**Problem description**
Beginning at the line with "Given: Open the Live Viewer Materials menu", please repeat each line exactly through the end of the records below, including that first line and the last, but no pictures.

*** Block opens ***

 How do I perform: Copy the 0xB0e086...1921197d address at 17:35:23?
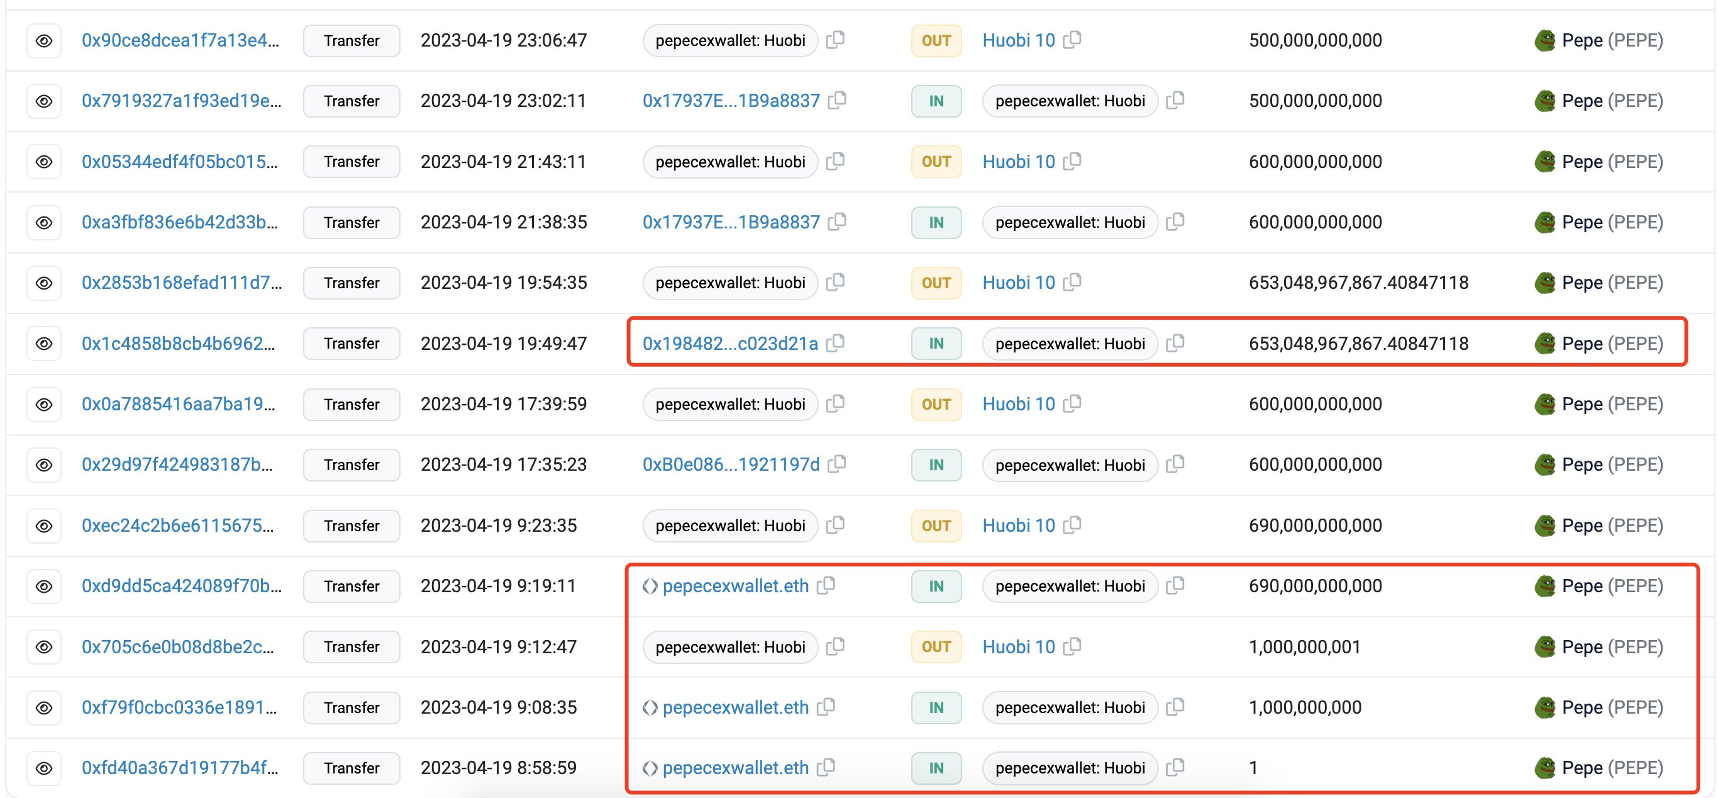tap(838, 464)
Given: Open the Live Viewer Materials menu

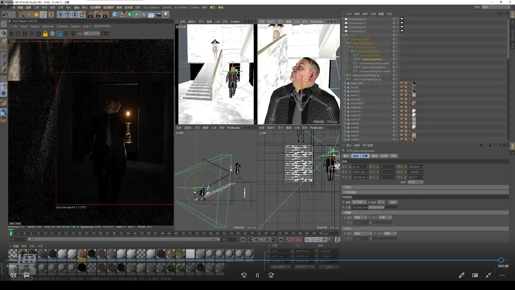Looking at the screenshot, I should click(48, 26).
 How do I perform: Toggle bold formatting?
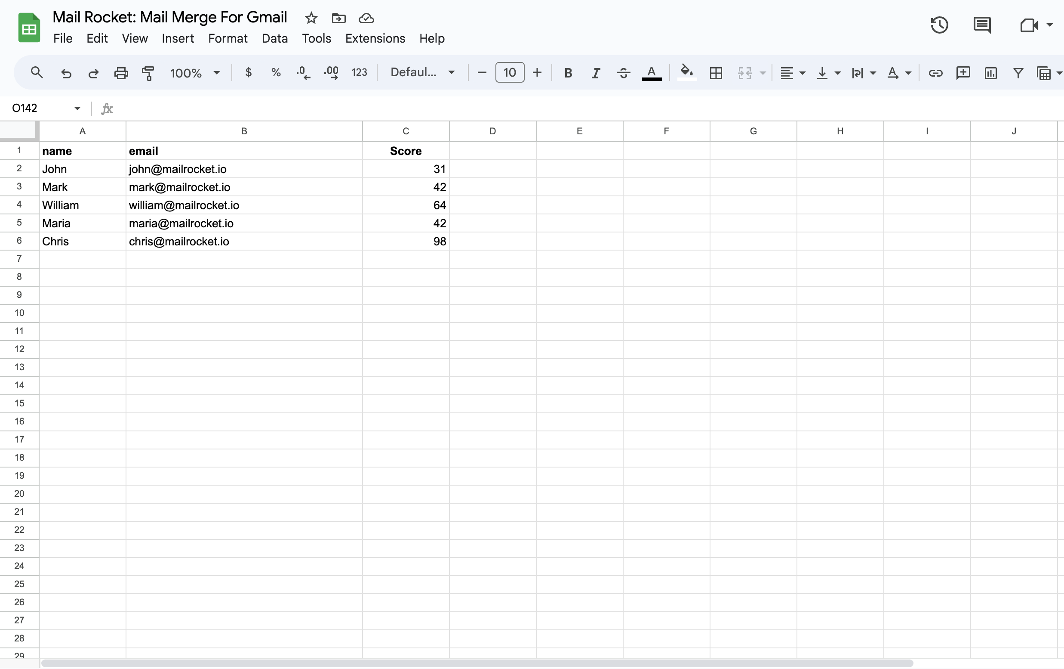(568, 73)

*** Block closes ***

**Response area**
Given: Open the Live Viewer Materials menu

Looking at the screenshot, I should click(48, 26).
 How do I perform: Toggle bold formatting?
(568, 73)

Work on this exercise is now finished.